======== Data extract
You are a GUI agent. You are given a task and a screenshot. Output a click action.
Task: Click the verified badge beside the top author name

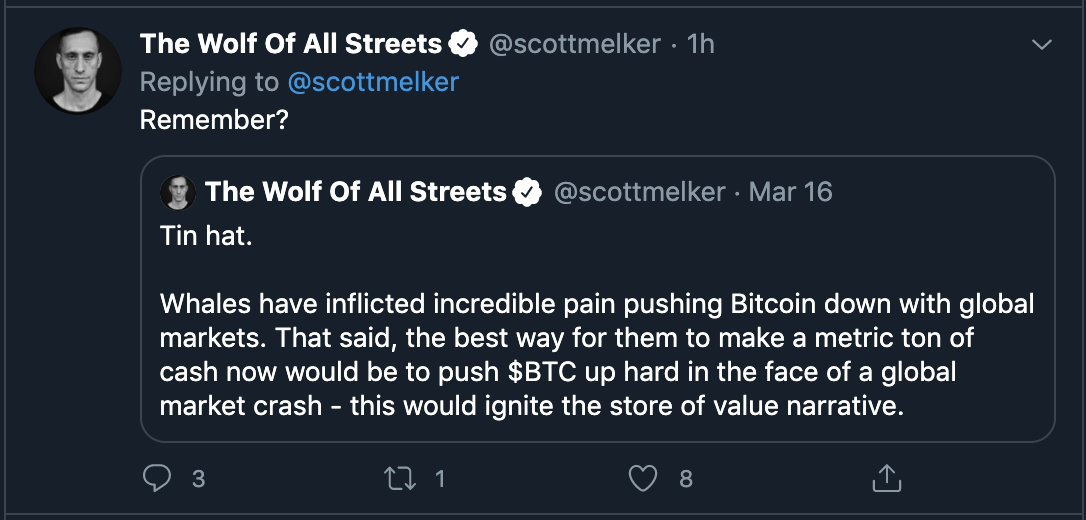tap(462, 44)
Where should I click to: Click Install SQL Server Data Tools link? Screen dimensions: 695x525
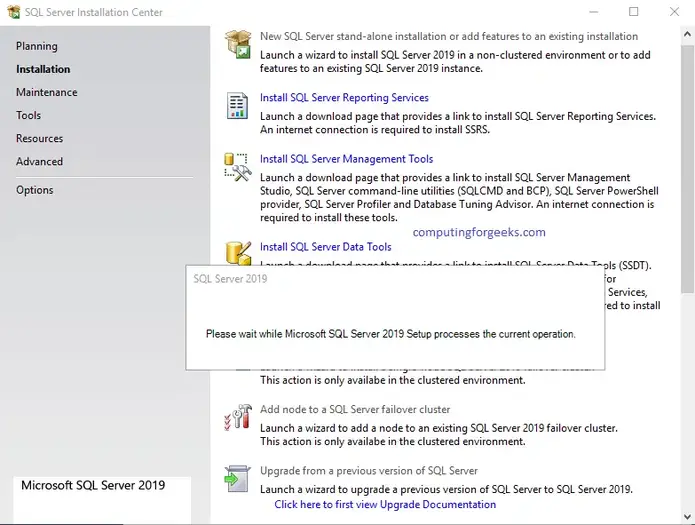[325, 247]
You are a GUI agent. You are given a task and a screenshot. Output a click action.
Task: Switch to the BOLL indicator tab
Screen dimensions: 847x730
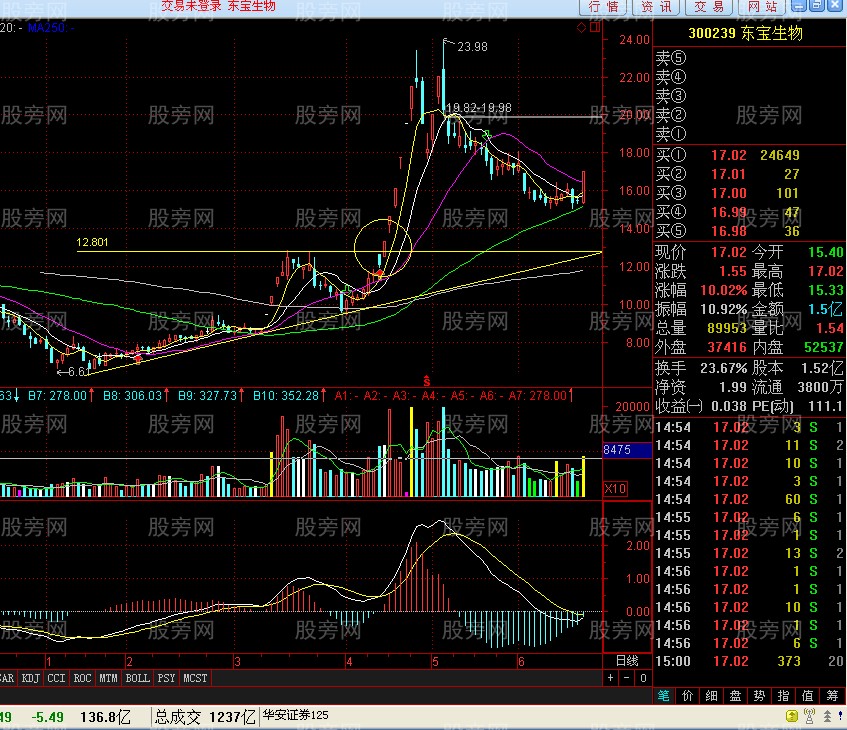point(137,678)
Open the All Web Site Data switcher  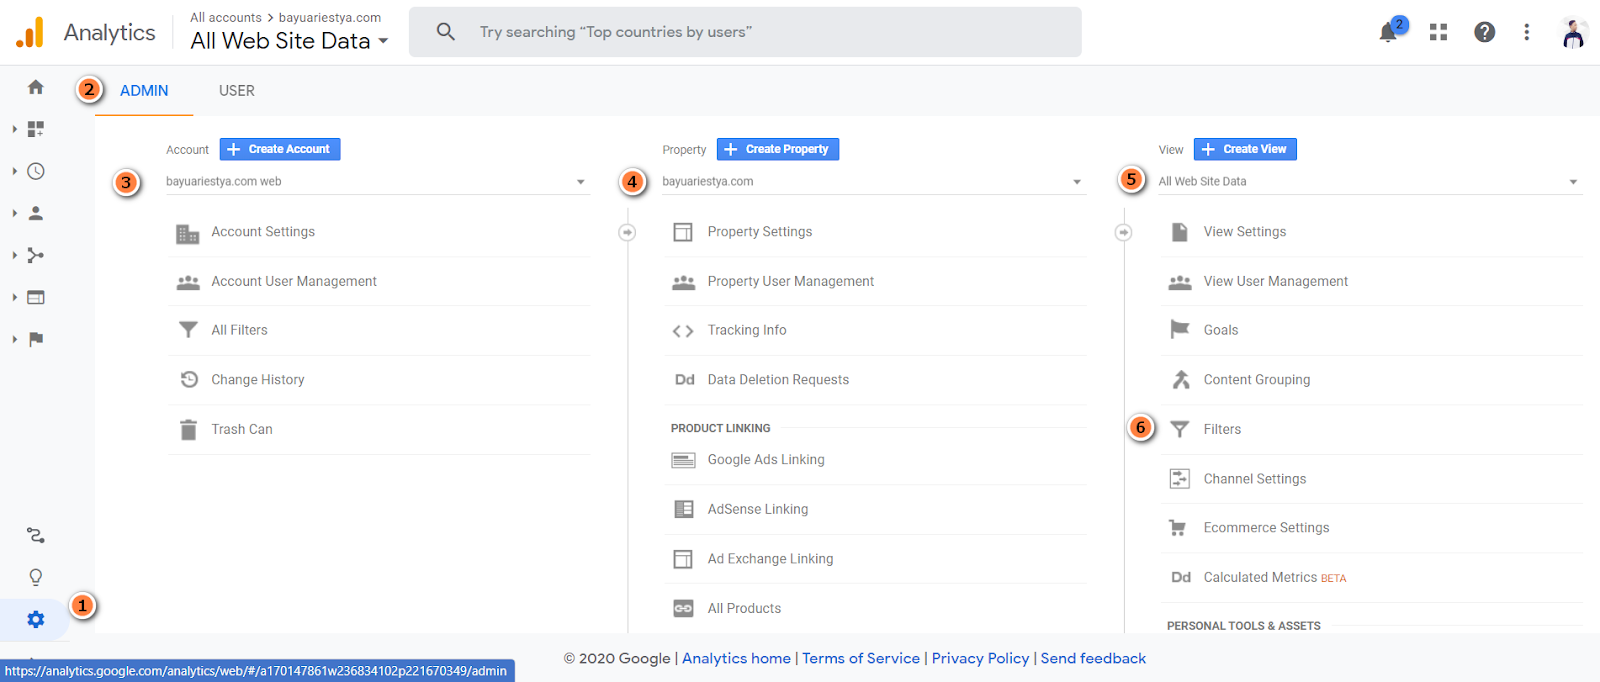click(x=289, y=41)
================
* **What you should do**
Reproduce exactly, and only, the lines from the opening line of the listing above through the line holding "Task: Switch to the BOLL indicator tab", minus the pictures.

* **Solution below**
You are a GUI agent. You are given a task and a screenshot. Output a click action.
Task: Click the verified badge beside the top author name

tap(462, 44)
Where should I click to: Click Install SQL Server Data Tools link? Screen dimensions: 695x525
[325, 247]
You are a GUI agent. You are given a task and a screenshot. Output a click action.
Task: Switch to the BOLL indicator tab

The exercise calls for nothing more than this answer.